--- YOUR ASSIGNMENT ---
A verbatim copy of the line containing "The width and height of the screenshot is (683, 470)." and all lines after it, up to and including the final line of the records, is the only acceptable output.

Pixel coordinate grounding data
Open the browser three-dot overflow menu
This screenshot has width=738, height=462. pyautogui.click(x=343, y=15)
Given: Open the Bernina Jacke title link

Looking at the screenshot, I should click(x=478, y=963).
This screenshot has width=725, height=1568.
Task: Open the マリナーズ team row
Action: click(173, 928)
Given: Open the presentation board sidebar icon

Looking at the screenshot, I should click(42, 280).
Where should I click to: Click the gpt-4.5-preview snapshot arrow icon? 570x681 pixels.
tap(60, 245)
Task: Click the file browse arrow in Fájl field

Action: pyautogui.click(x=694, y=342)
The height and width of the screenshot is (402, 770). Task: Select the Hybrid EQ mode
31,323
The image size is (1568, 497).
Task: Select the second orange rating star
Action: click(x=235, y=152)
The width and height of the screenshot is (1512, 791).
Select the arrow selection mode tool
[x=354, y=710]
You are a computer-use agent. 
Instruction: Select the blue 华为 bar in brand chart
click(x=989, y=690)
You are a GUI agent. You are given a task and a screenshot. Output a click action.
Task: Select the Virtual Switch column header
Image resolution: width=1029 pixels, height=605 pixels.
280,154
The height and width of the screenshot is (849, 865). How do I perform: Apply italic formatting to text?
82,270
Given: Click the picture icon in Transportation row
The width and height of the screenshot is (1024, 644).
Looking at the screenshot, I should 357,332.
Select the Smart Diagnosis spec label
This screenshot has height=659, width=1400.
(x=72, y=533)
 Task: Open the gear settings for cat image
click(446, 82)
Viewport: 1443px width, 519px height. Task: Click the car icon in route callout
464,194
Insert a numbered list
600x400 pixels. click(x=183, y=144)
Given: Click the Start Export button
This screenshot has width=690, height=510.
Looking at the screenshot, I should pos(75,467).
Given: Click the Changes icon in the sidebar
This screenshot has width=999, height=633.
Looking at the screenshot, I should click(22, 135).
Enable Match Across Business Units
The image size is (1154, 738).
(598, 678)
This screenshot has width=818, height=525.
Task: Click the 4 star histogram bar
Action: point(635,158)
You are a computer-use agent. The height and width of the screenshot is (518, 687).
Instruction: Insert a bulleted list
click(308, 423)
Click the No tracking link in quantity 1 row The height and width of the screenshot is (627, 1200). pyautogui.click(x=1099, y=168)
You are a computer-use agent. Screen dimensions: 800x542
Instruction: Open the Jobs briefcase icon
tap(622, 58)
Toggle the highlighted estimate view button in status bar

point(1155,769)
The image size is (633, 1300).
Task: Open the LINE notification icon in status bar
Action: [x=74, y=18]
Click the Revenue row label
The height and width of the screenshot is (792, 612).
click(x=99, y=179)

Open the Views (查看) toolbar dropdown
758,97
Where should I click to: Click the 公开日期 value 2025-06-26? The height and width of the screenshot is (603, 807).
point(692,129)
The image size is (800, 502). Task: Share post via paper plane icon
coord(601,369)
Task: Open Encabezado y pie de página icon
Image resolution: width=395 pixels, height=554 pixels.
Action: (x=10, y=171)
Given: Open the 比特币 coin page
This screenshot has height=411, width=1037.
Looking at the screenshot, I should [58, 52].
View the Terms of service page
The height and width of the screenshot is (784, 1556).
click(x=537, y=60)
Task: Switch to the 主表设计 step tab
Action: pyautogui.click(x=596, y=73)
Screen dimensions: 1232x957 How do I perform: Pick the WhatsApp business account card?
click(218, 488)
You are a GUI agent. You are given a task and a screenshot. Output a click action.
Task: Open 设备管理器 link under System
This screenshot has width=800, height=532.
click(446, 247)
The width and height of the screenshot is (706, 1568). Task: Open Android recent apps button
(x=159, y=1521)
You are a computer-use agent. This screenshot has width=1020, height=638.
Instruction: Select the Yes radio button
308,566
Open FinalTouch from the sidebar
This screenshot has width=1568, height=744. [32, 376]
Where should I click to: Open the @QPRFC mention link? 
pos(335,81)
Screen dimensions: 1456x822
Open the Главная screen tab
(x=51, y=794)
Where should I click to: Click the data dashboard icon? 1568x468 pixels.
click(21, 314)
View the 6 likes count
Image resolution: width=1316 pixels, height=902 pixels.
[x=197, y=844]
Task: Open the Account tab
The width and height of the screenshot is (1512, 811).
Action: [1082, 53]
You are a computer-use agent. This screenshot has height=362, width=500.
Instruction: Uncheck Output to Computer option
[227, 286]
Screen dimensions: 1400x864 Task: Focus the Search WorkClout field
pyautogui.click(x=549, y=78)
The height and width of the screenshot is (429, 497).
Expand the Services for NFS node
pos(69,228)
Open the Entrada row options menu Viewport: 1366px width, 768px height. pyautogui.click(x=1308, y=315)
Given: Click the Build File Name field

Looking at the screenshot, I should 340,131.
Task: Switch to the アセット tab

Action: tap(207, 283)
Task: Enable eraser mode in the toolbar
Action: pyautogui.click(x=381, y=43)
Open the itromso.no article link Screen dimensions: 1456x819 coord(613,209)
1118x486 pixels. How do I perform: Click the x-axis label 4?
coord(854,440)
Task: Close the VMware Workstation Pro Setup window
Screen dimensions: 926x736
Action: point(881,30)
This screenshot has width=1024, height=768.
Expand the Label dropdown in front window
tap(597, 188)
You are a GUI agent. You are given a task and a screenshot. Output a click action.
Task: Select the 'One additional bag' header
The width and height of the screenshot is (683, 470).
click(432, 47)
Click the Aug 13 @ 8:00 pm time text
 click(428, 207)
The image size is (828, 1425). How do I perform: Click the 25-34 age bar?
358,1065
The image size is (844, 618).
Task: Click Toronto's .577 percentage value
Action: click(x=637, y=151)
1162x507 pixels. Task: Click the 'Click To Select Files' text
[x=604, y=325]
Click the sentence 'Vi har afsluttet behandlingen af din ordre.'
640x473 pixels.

--- SOLUTION TO THE EXERCISE ---
The width and height of the screenshot is (683, 470).
click(432, 47)
Click the Aug 13 @ 8:00 pm time text
 click(428, 207)
The image size is (828, 1425). How do I perform: Click the 25-34 age bar?
358,1065
The image size is (844, 618).
Task: Click Toronto's .577 percentage value
Action: click(x=637, y=151)
1162x507 pixels. Task: Click the 'Click To Select Files' text
[x=604, y=325]
Click the sentence 'Vi har afsluttet behandlingen af din ordre.'
640x473 pixels.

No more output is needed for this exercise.